Apasionada siempre por lo que hacía, nos reseñaba los temas en los que se hallaba inmersa entonces. Amaba vibrantemente Oaxaca, el Istmo, tanto como su bahía de Nápoles, y se interesaba por asuntos de los que aún no se hablaba de forma explícita ni a nivel masivo: identidades transgénero, diversidad genérica y sexual, muxes…
Todas esas discusiones —en italiano, por supuesto, pues yo en esos simposios era minoría lingüística— provocaron toda una revolución copernicana en mi cabecita y abrieron mis poros hacia la diversidad en general, en particular a la de mi país. Me mostraron una nueva e insospechada ventana a la vida y me hicieron verme a mí misma y a los demás con respeto, tolerancia y amor a lo distinto. Claro que también le debo otras cuantas cosas a ese memorable gineceo peninsular: unos kilos de más, el aprendizaje de la bellísima lengua italiana y un oído que reconoce con añoranza el dialleto napuletano.
Sin embargo, mi recuerdo imborrable de Marinella es el de esa fiesta en la que celebró su casamiento —¿simbólico, oficial?— con un pintor juchiteco. Vestida de tehuana, radiante como pocas veces he visto a alguien, danzando al compás de un son istmeño, nos sacaba a todas a bailar y a festejar con ella rotundamente tan memorable ocasión, que para mí ha sido y será la imagen de la plenitud, de la libertad; de la felicidad que da una entrega apasionada a la investigación; el escudriñar con hambre de conocimiento, pero con infinito respeto, lo que otros consideran folclórico, típico o raro.

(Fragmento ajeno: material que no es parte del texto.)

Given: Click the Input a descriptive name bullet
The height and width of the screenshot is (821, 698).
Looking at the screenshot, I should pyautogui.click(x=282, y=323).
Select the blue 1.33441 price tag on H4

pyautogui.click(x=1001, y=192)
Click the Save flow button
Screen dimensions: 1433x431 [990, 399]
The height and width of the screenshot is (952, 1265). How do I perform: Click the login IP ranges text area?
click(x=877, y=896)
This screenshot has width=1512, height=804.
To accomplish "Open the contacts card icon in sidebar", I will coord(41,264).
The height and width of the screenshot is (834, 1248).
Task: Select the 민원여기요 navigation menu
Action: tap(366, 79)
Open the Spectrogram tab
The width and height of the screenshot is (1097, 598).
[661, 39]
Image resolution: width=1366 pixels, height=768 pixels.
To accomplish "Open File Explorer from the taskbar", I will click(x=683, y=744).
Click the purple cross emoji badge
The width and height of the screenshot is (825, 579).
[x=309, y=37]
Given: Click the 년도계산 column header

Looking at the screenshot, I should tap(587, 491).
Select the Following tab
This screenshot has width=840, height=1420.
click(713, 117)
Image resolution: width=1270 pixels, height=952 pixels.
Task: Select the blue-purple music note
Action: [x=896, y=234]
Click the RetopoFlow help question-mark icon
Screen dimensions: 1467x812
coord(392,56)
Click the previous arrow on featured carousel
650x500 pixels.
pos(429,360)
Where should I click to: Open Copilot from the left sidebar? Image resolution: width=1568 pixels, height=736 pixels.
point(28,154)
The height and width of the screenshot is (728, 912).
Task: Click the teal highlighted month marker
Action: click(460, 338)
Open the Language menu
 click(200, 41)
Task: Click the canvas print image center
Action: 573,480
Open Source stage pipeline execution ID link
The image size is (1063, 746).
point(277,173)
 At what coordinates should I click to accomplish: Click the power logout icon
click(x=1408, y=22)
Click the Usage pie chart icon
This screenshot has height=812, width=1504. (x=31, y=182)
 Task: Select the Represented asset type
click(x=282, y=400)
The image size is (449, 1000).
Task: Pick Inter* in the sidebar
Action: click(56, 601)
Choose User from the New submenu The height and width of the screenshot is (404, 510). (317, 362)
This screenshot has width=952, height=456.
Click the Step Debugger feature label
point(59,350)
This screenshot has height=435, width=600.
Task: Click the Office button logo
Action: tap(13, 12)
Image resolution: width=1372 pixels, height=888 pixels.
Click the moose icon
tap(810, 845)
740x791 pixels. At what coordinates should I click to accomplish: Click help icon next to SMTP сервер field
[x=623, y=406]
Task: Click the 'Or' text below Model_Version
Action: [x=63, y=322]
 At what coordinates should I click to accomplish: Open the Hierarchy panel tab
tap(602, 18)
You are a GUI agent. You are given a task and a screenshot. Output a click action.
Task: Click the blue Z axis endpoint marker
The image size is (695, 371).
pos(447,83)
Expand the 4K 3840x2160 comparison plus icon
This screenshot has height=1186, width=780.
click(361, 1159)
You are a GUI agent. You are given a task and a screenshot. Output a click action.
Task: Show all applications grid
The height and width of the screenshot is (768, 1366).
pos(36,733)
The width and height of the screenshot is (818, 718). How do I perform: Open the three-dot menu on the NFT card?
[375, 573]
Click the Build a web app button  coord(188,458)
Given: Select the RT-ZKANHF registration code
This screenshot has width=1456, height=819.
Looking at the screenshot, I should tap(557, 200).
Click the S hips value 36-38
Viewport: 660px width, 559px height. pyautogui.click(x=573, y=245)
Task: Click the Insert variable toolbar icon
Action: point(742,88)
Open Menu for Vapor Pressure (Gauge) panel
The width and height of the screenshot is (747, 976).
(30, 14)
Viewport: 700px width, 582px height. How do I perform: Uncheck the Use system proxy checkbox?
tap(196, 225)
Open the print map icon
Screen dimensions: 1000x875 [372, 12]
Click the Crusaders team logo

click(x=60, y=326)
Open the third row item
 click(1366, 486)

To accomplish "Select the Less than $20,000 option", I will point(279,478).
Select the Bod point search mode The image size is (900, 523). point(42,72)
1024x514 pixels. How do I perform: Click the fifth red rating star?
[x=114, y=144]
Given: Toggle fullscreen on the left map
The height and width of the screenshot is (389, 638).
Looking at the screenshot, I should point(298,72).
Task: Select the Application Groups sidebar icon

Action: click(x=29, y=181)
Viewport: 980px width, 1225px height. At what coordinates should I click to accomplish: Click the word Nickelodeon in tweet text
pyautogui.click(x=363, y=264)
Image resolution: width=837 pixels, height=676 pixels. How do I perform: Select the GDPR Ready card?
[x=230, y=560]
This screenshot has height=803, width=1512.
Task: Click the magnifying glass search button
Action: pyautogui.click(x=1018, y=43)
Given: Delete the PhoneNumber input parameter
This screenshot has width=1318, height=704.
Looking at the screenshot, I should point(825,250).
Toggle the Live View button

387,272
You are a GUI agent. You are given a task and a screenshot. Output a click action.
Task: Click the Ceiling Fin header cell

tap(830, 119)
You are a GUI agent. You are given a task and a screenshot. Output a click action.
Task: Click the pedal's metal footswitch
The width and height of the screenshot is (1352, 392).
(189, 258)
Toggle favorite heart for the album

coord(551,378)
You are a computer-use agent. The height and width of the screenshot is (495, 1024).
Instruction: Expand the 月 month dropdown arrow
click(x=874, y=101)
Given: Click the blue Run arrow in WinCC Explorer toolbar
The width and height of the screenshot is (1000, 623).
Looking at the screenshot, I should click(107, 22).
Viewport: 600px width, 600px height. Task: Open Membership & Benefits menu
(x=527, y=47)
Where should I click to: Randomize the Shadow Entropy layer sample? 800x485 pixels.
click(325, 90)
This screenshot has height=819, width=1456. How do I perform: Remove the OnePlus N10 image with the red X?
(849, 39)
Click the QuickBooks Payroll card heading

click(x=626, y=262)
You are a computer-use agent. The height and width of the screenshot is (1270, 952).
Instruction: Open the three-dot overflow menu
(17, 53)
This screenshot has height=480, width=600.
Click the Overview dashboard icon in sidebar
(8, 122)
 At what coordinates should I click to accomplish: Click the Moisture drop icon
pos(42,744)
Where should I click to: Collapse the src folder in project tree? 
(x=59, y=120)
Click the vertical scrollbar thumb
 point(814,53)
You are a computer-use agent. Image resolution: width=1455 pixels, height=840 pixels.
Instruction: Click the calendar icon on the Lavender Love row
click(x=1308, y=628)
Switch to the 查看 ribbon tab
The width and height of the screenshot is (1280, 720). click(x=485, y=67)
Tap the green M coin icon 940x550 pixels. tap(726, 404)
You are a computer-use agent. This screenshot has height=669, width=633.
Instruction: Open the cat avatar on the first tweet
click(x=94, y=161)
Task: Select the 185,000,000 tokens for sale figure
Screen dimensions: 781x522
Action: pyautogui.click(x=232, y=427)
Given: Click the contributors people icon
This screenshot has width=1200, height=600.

Por desgracia, ese grupo de amigas se disolvió; cada quien tomó su camino o regresó a Italia, y perdí de vista a Marinella. Años después la busqué por medio de correos institucionales, pero sin resultado. Cuando me enteré de su muerte supe que una etapa, un pedazo de mí, se había ido con ella, y por eso estoy aquí contándoles su fugaz pero inolvidable paso por mi vida: para que permanezca por siempre ya no solo en mí, sino también en ustedes.
Sé que por fortuna, y para ser consecuente con su existencia, Marinella no descansará en paz; sin duda se ha transmutado en una irisada mariposa, en una flor guuchachii o en la colorida enagua de una teca cuyo vuelo nos alegrará el alma cada vez que, detrás de nuestra nostalgia de ella, se agazape la tristeza.